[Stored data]
○ ○ ○ ○ ○

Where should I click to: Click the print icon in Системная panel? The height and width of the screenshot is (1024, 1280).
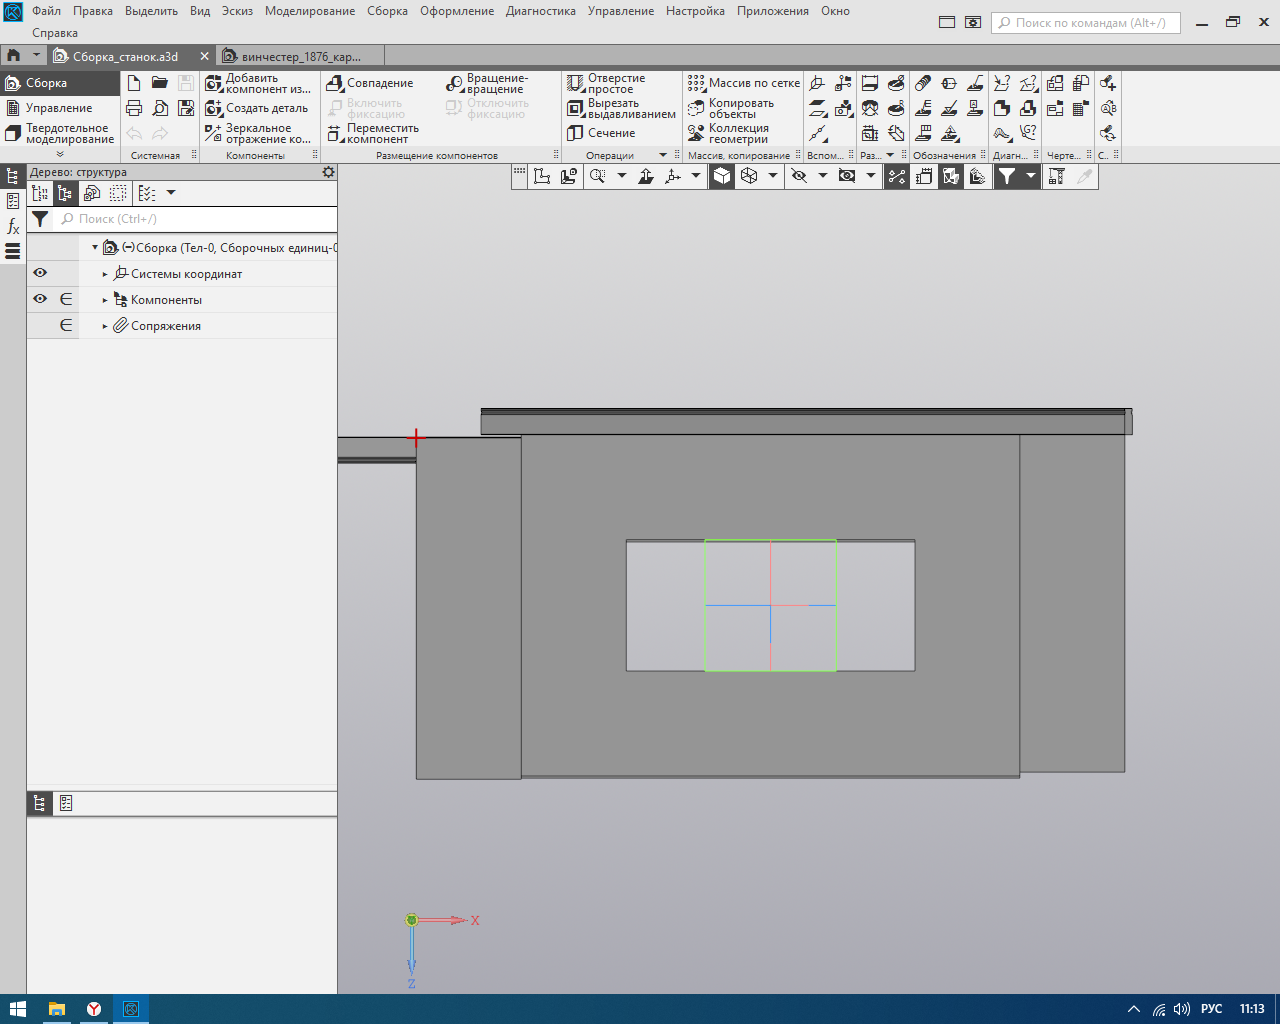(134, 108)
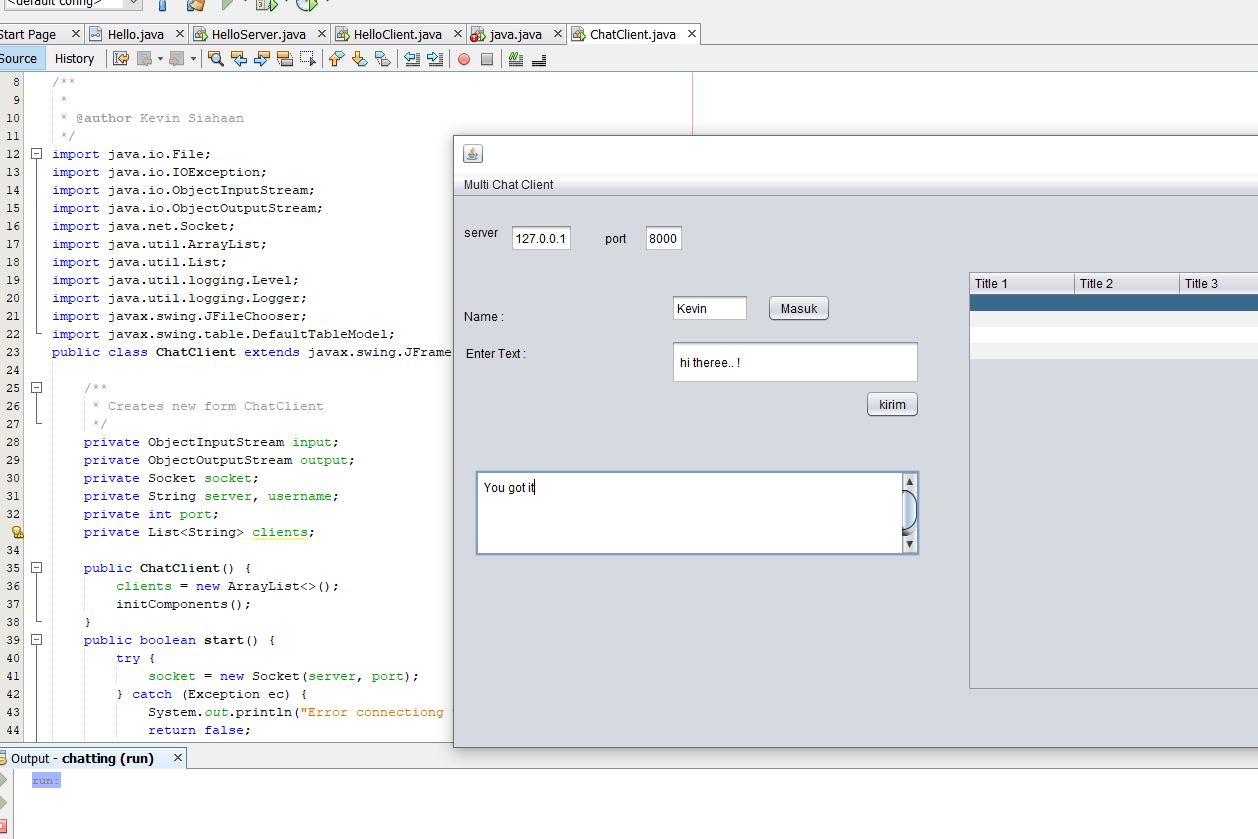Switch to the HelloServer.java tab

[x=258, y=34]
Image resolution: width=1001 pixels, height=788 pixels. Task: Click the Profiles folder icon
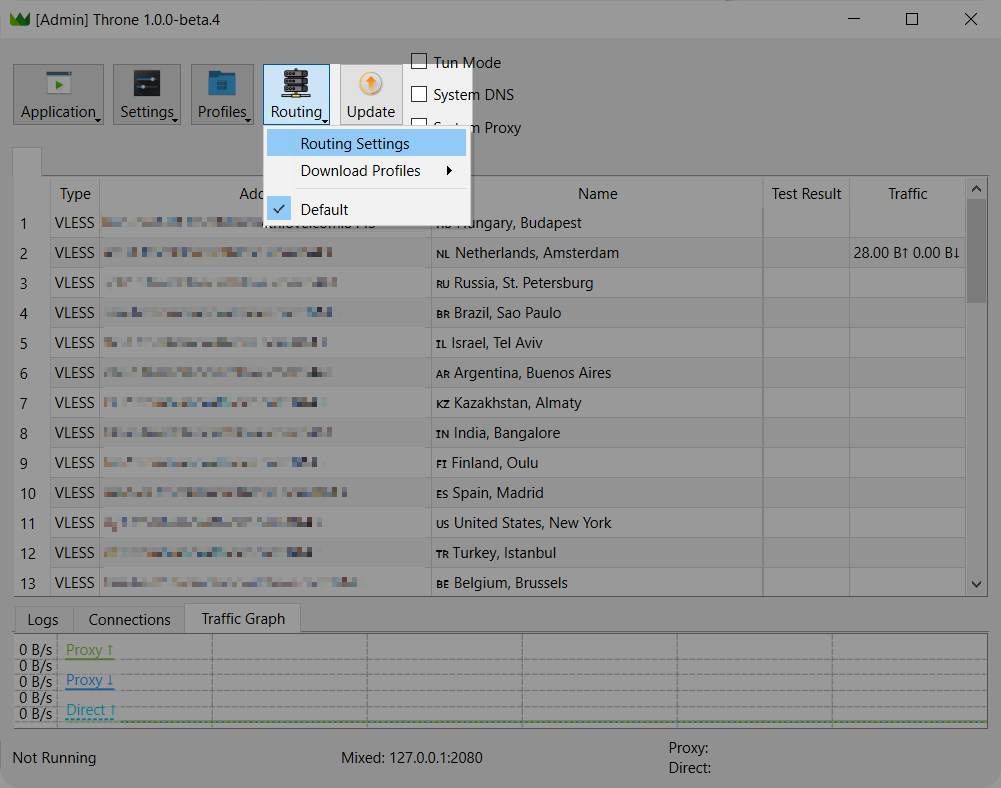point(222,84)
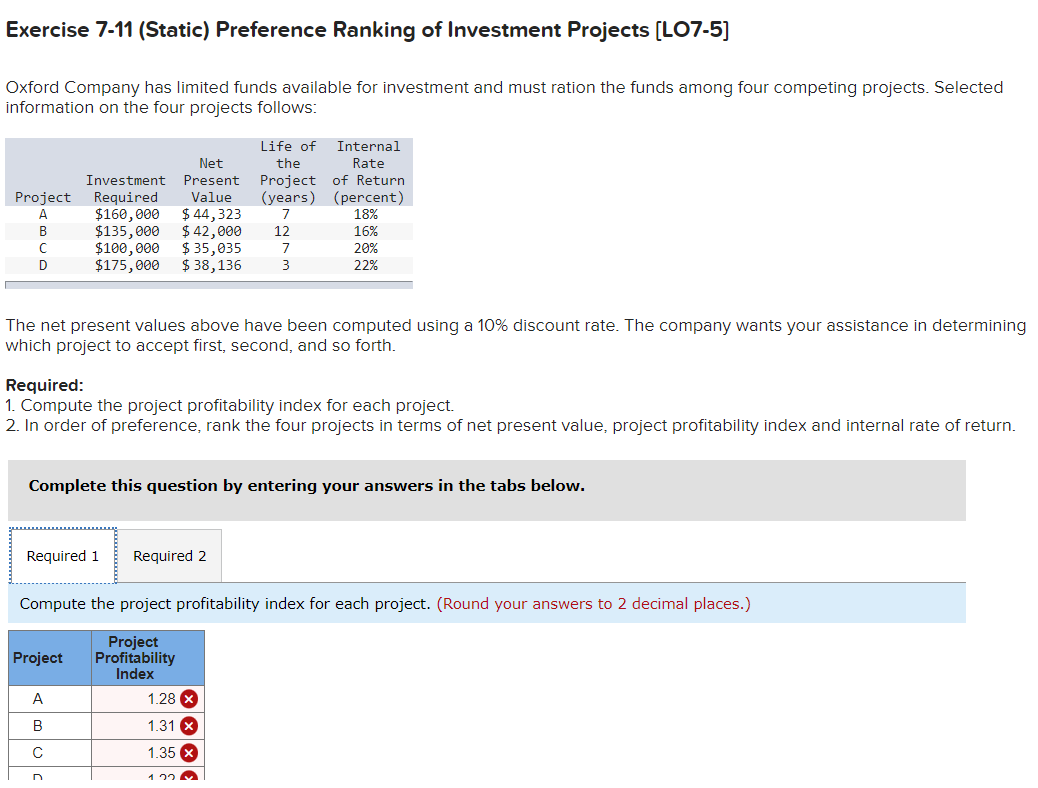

○ ○ ○ ○ ○

▶ **EXERCISE OBJECTIVE**: Starting at the line that contains "Image resolution: width=1001" and ending at the final line of the data, reproduce each line exactly. Pictures stay out of the copy.

▶ **EXERCISE SOLUTION**:
Image resolution: width=1001 pixels, height=788 pixels. Task: Click the Profiles folder icon
point(222,84)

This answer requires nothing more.